Task input:

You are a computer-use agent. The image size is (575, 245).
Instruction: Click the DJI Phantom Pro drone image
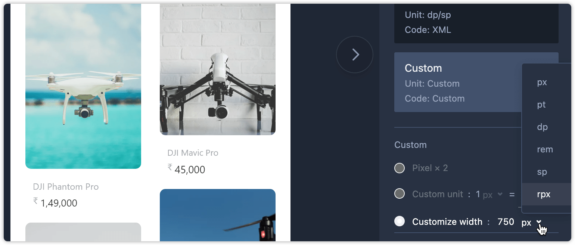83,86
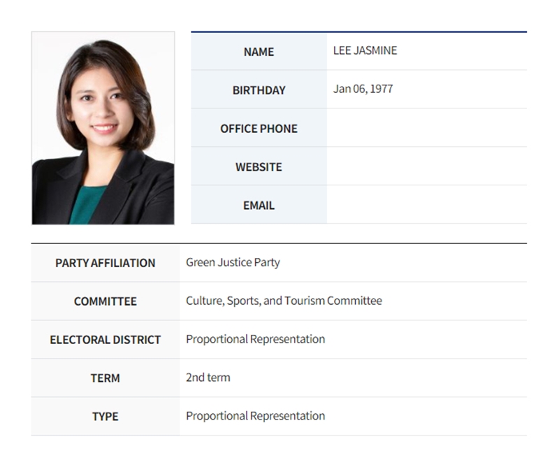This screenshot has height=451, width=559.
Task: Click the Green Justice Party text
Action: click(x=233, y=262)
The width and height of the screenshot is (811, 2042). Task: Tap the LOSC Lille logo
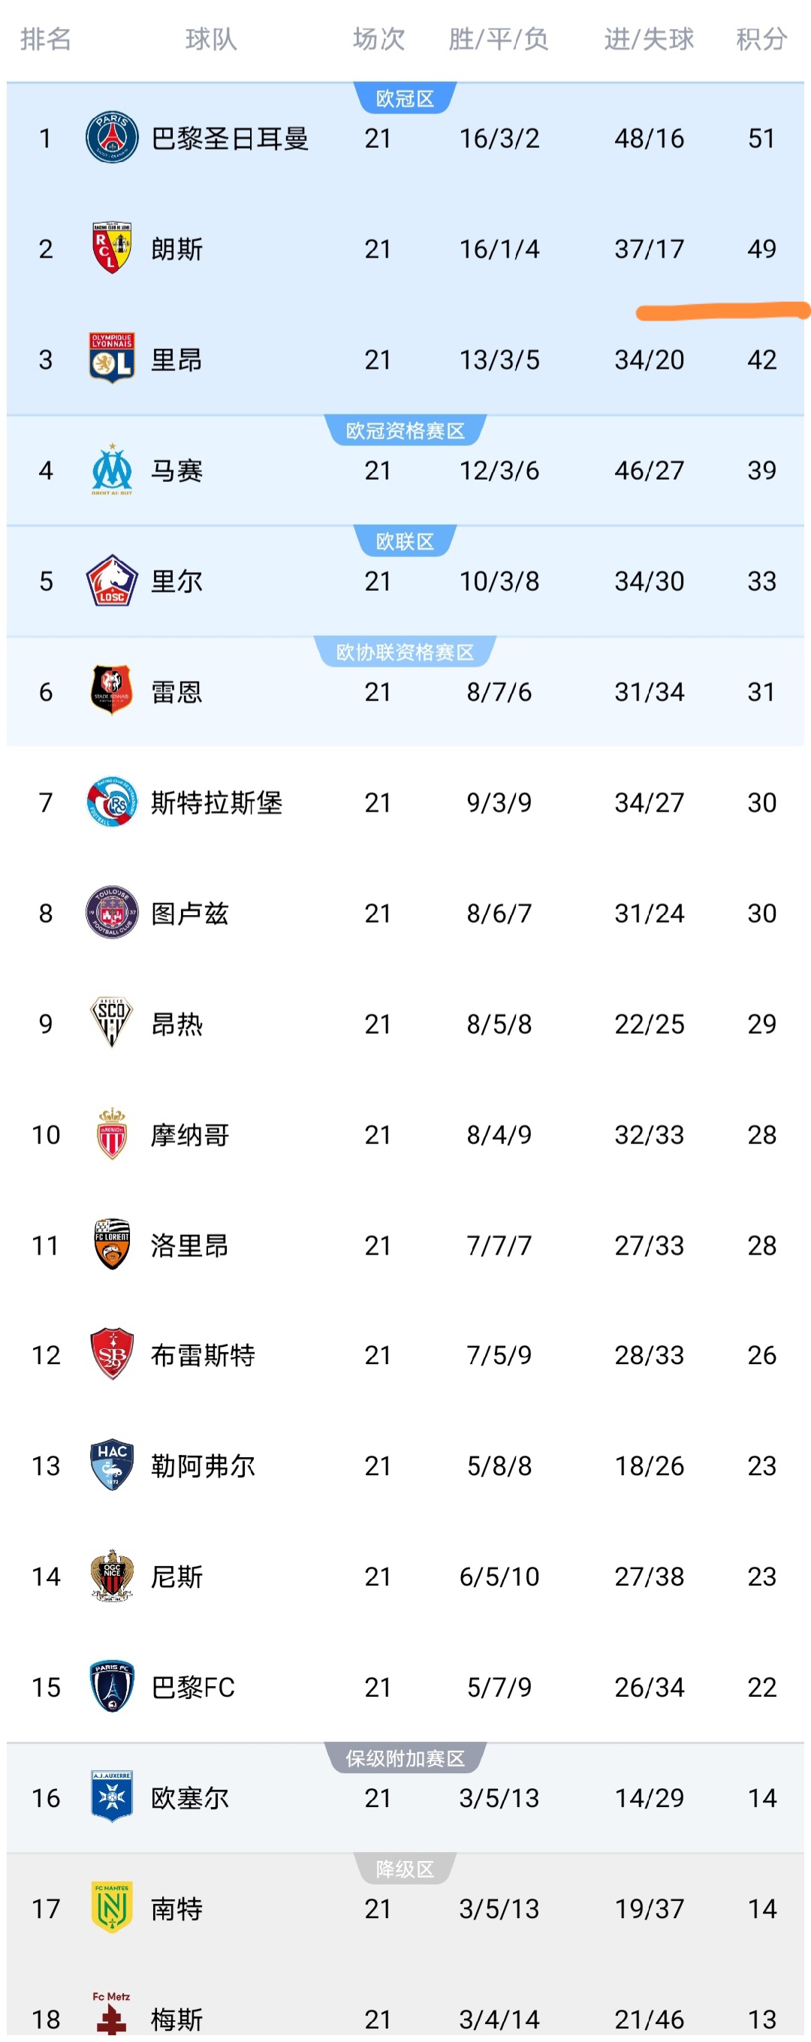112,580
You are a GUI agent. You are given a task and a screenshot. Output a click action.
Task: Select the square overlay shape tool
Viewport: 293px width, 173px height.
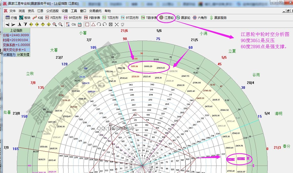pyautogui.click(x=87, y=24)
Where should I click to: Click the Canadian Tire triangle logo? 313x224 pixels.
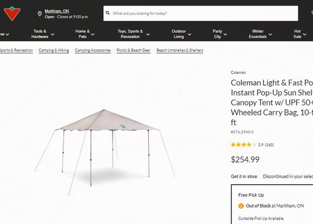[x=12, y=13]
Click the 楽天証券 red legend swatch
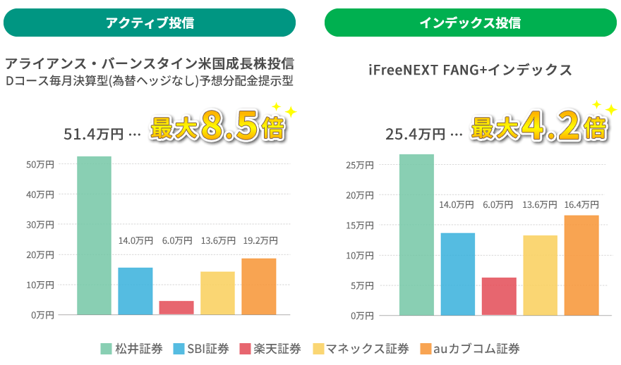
--
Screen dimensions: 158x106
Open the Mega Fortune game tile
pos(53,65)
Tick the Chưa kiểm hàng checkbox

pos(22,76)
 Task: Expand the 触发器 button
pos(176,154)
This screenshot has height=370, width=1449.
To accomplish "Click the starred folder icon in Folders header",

Prompt:
Where the data above reaches the line holding "Screen dimensions: 158x106", begin printing, and stop after the line holding "the starred folder". Each line must be reproduced exactly, with nothing else added.

Answer to this exercise:
Screen dimensions: 158x106
Open the Mega Fortune game tile
pos(53,65)
Tick the Chưa kiểm hàng checkbox

pos(22,76)
 Task: Expand the 触发器 button
pos(176,154)
This screenshot has height=370, width=1449.
To accomplish "Click the starred folder icon in Folders header",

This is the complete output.